Relatively good tutorial is here. Using it, you'll get the next decomposition:
16i
- the input will be hexadecimal (like in bc
- ibase=16
)
[q]
- the [..]
mean string. So this store a string q
to the top of stack. Usually the [....]
is a series of commands stored for later execution (like a macro), in this case the command q
- quit.
- the
s
- take the top of stack and store it to register identified by the next letter, so the [q]sa
together in this case mean: store the the string q
into register a
- same with the next, store the string
ln0=aln100%Pln100/snlbx
into register b
- the next
A0D68736142sn
, store the A0D68736142
into register n
. In this case not a string, but because we have input hexaadecimal, this is an hexadecimal number
The above is an like a preparation phase, translated into common programming language:
$a = "q";
$b = "ln0=aln100%Pln100/snlbx";
$n = 0xA0D68736142";
The stack is now empty (everything is stored in registres).

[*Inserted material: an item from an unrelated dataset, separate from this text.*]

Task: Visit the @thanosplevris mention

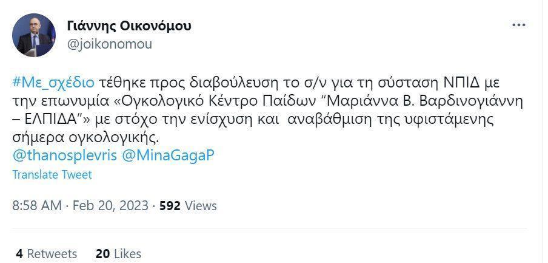Action: point(64,155)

The next is the final calculation:
- the
l
mean take the the the value from the followed register, and put it to the top of stack so the lb
mean: take the value of register b
.
- the
x
mean: execute it as an series of commands - in this case read it as eval "$b";
- the last
q
mean quit
now need decompose the ln0=aln100%Pln100/snlbx
(content of register b
- what is eval-ing.)
ln
- as above, take the value from the register n
in our case: the hexa-number
- next is a tricky part:
0=a
, take the top of stack, and if it is zero
execute the string (macro) stored in the registry "a" (in our case this is a "q" - quit), e.g. like:
if( $n == 0 ) eval "a"; #a contains "q" = quit
- if the
$n
isn't zero, take the content of regsiter n
again (ln
) (put to the top of stack)
- put the number
100
(it is hexa) to to top of stack
%
modulo the two numbers from the top of the stack (so: $n % 0x100
) and put it to the top of the stack
- print the top of stack as an ascii string (
chr($stack)
)
ln
take again the number $n
(again, it comes to the top of stack)
- put
100
to the stack
/
divide the to numbers in the stack (result comes into the top)
sn
store the stack into the $n
(replaces the original number)
lbx
- as above - eval the register b
So, in short:
- from the number
0xA0D68736142
stored in $n
,
- modulo it by
0x100
get the last two digits, convert it to ascii and print it,
- divide it by
0x100
(removes last two digits) - and store it to $n
- repeat until nothing remained (zero)
For the 0xA0D68736142
you will get (use man ascii
)
42
- B
61
- a
73
- s
68
- h
0D
- \r
A
(as 0A) - \n
Creating such hexsting from normal ascii string with perl
perl -E '$s=reverse("Bash\r\n");$s =~ s/(.)/sprintf("%02x",ord($1))/seg;say uc $s'
prints
0A0D68736142
or
perl -E '$s=reverse("Stackoverflow rocks\n");$s =~ s/(.)/sprintf("%02x",ord($1))/seg;say uc $s'
0A736B636F7220776F6C667265766F6B63617453
and
echo "16i[q]sa[ln0=aln100%Pln100/snlbx]sb0A736B636F7220776F6C667265766F6B63617453snlbxq" | dc
prints:
Stackoverflow rocks
Ps: with dc
is one strange thing - it is much-much easier to read and understand a "program" as creating one. :)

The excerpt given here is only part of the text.